:: Task details ::
One number should be the full reply: how many lines of the material below contain "will".

:: Provided entries ::

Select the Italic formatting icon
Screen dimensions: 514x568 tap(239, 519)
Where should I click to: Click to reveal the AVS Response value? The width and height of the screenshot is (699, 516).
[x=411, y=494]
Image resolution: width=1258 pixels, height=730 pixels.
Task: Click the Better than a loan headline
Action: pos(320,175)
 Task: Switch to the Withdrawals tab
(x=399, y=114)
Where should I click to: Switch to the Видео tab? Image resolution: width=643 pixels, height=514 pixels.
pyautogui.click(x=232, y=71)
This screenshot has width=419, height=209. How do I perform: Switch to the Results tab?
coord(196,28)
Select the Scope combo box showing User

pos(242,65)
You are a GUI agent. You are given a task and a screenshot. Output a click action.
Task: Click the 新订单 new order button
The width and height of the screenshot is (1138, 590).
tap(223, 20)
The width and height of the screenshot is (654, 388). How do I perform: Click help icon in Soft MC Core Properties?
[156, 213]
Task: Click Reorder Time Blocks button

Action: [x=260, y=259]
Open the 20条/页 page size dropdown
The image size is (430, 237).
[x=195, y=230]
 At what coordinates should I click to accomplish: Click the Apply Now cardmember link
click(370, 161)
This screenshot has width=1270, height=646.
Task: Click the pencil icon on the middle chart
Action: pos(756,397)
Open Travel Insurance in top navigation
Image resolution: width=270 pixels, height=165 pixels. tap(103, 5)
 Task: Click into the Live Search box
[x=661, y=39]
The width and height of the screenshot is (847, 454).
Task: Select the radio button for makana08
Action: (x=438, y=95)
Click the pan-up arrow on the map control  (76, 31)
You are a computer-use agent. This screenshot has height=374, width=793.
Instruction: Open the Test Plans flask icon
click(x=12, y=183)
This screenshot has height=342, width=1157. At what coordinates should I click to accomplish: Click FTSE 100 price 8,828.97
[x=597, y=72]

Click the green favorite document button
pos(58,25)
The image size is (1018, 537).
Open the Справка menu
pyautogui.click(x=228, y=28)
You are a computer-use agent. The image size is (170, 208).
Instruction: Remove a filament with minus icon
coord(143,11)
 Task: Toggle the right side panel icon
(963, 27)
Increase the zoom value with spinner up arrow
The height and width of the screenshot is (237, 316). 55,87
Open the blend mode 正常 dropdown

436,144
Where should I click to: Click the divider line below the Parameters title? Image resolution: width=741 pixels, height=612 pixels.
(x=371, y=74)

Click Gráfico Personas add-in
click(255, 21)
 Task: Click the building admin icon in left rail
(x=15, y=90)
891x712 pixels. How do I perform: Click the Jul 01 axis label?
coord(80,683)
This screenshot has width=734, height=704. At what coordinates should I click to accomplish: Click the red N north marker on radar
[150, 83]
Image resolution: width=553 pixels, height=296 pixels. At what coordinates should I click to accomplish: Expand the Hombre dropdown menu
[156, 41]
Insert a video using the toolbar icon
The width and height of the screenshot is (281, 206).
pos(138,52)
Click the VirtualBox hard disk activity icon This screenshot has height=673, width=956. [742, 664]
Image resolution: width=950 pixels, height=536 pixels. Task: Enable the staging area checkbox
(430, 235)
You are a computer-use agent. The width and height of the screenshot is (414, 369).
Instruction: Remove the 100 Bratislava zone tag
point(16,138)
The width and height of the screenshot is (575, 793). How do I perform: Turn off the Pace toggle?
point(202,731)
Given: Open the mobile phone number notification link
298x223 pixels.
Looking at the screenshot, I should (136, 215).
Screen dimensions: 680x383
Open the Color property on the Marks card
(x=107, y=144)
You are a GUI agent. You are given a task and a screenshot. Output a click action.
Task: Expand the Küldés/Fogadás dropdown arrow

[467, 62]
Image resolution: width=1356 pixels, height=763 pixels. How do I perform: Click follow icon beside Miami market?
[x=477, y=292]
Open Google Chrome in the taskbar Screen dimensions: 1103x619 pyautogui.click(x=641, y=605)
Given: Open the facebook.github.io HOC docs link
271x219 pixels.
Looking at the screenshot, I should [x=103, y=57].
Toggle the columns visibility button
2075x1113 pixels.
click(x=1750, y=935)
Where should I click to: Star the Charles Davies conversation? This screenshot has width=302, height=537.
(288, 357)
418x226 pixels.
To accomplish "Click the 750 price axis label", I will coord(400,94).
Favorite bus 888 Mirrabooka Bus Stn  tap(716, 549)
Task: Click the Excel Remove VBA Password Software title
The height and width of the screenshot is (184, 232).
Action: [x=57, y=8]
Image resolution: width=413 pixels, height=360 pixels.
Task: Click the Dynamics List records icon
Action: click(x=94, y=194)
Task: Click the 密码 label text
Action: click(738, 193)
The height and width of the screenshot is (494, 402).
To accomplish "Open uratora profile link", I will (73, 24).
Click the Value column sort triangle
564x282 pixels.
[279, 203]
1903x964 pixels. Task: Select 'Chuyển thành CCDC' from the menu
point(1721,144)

:: Answer to this problem ::
2